Потом значение читальни стало падать: духовное подполье разрослось невероятно, откуда-то появились частные библиотеки с редкими книгами, по рукам стали ходить книги, переводы, перепечатки… И никакие читальни Москвы уже не могли вместить ищущих: все расползлись по квартирам, кружкам, дачам…
Интересы в основном были гуманитарные: искусство, литература, религия, метафизика, оккультизм и т. д.

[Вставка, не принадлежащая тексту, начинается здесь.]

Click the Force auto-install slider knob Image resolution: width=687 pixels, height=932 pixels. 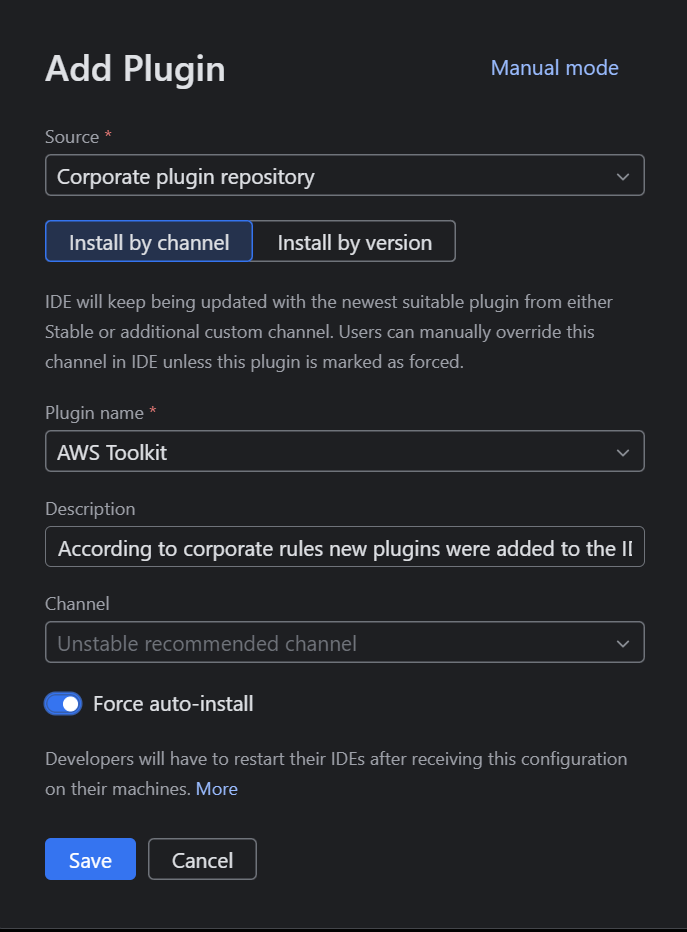[x=72, y=703]
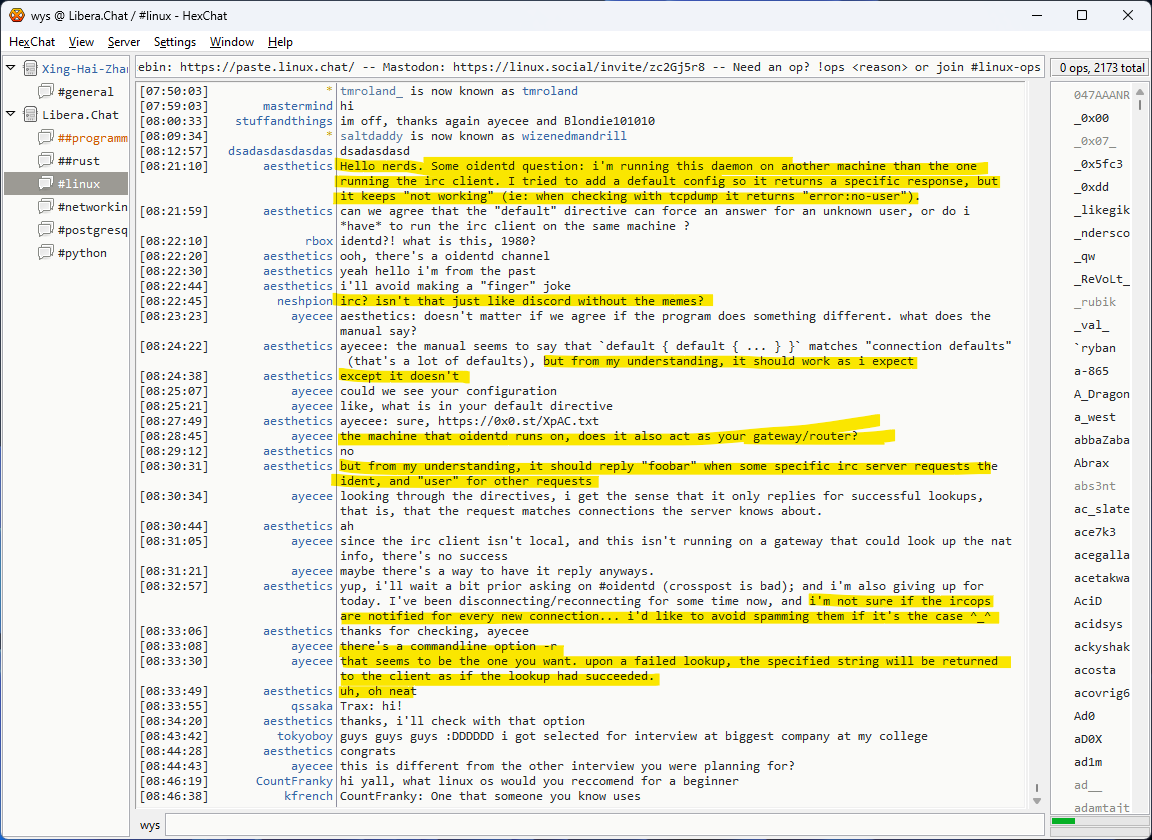This screenshot has height=840, width=1152.
Task: Click the HexChat app icon in title bar
Action: (17, 15)
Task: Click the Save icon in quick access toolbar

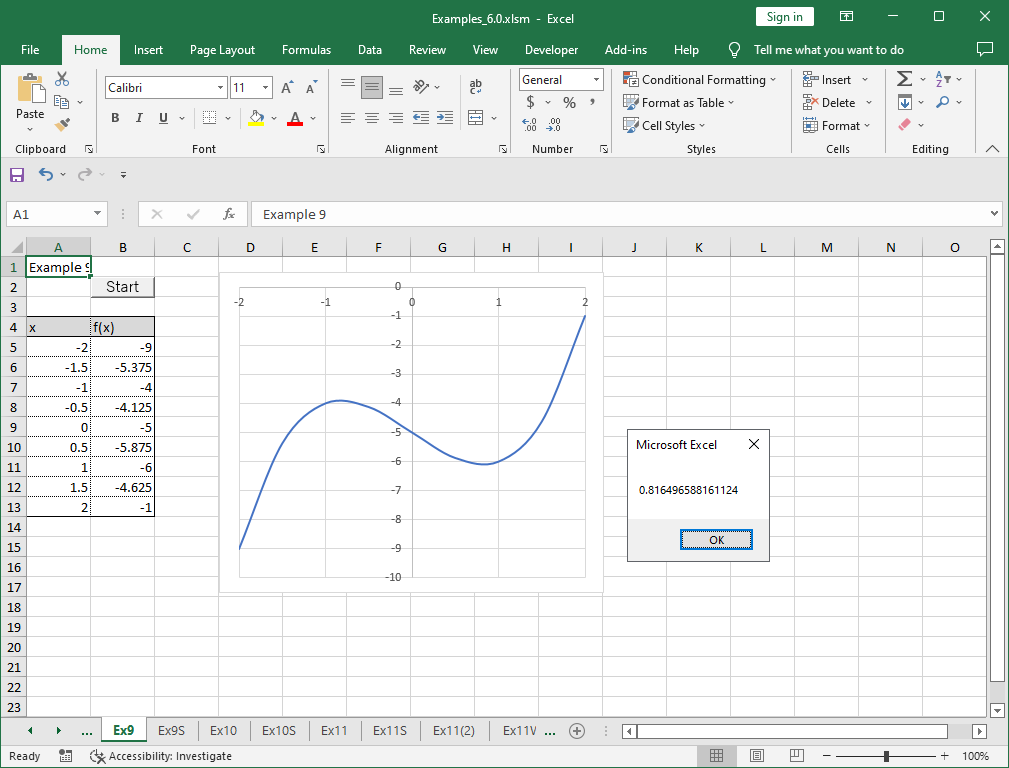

Вскоре этот гуманитарный неконформистский (или «подпольный») мир стал невероятно сложен и богат, с различными направлениями интересов… Здесь было все: и глубинное погружение в русскую классику 19-го века, и открытие скрытых имен русского искусства 20-го века; новаторские искания нового времени, и уход в принципы древнего искусства. Философские имена, задевающие за живое, естественно, не оставались без внимания… В сфере чистого духа также было много исканий, главным образом в русле Православия и восточной метафизики. И кроме того, некоторые пытались создать свое: и возникали то глубоко оригинальные, невероятные идеи и течения, то попытки таинственного, озаренного синтеза. Не особенно отставала и практика.
К концу шестидесятых, началу семидесятых годов перестал даже быть, на некоторых уровнях, «подпольным» неконформистский мир: его гуманитарные интересы стала разделять и часть официальной интеллигенции. Все достаточно усложнилось и перемешалось: на одном и том же вечере или чтении встречались и профессора, ученые, представители обычной интеллигенции, самые отчаянные поэты и художники, неконформисты, работающие ночными сторожами.